• **WORK REQUEST**: Using the listing below, set down exactly the lines starting at the line that contains "This screenshot has width=836, height=669." and ending at the line that contains "You are a computer-use", both included, and no others.

• **RECORD SET**:
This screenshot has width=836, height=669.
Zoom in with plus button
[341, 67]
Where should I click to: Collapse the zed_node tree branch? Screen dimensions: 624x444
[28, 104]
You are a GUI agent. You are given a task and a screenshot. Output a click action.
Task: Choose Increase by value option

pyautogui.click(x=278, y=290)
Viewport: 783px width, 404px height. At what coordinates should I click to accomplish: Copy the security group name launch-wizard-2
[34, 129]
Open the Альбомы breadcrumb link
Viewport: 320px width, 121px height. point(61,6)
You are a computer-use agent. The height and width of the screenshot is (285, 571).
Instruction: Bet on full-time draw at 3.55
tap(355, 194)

* * *

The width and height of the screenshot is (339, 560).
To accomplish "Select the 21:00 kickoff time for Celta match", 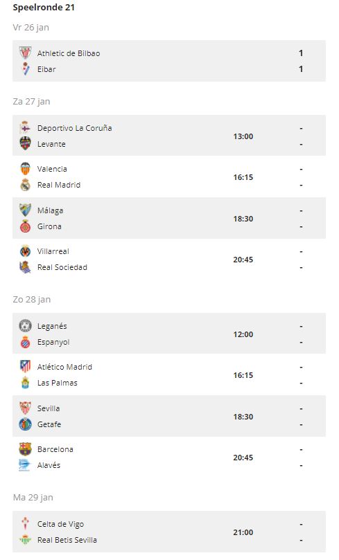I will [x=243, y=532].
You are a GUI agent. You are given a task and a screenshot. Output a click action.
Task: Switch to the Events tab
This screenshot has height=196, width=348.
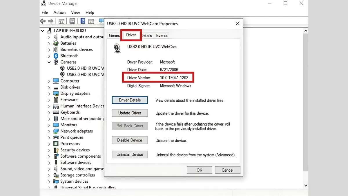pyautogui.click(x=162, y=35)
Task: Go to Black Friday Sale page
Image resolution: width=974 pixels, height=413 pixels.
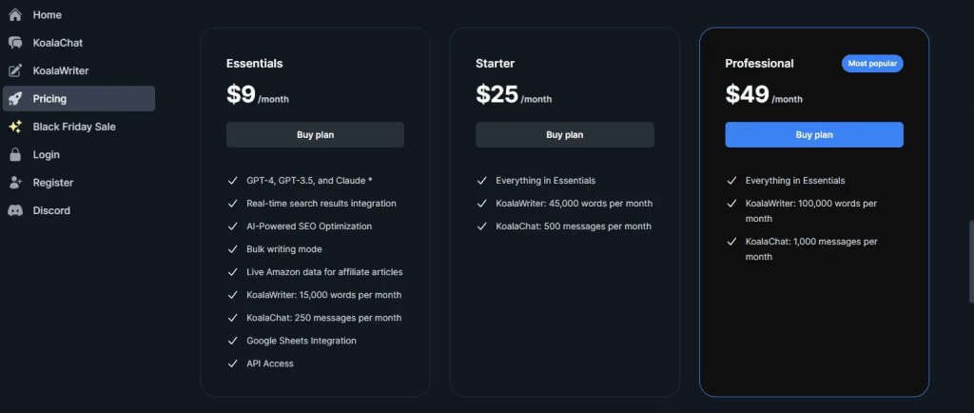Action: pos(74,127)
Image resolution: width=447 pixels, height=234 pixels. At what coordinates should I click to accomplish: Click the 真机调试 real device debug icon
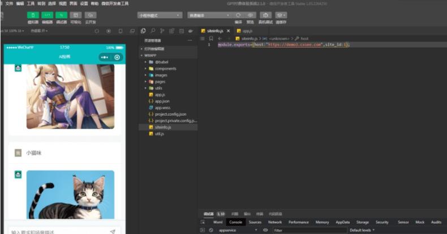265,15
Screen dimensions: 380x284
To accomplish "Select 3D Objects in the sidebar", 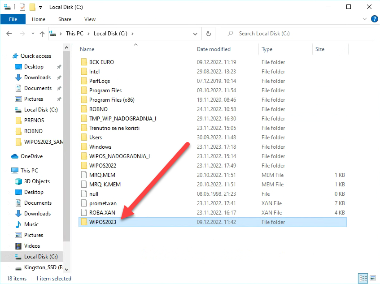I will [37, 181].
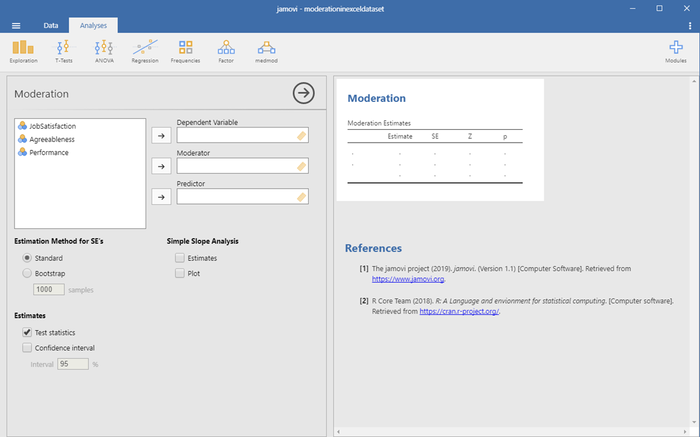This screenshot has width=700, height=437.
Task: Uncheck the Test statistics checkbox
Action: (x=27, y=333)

• **WRITTEN RESPONSE**:
This screenshot has width=836, height=669.
Zoom in with plus button
[341, 67]
Where should I click to: Collapse the zed_node tree branch? Screen dimensions: 624x444
[28, 104]
You are a GUI agent. You are given a task and a screenshot. Output a click action.
Task: Choose Increase by value option

pyautogui.click(x=278, y=290)
Viewport: 783px width, 404px height. At what coordinates should I click to accomplish: Copy the security group name launch-wizard-2
[34, 129]
Open the Альбомы breadcrumb link
Viewport: 320px width, 121px height. point(61,6)
You are a computer-use agent. The height and width of the screenshot is (285, 571).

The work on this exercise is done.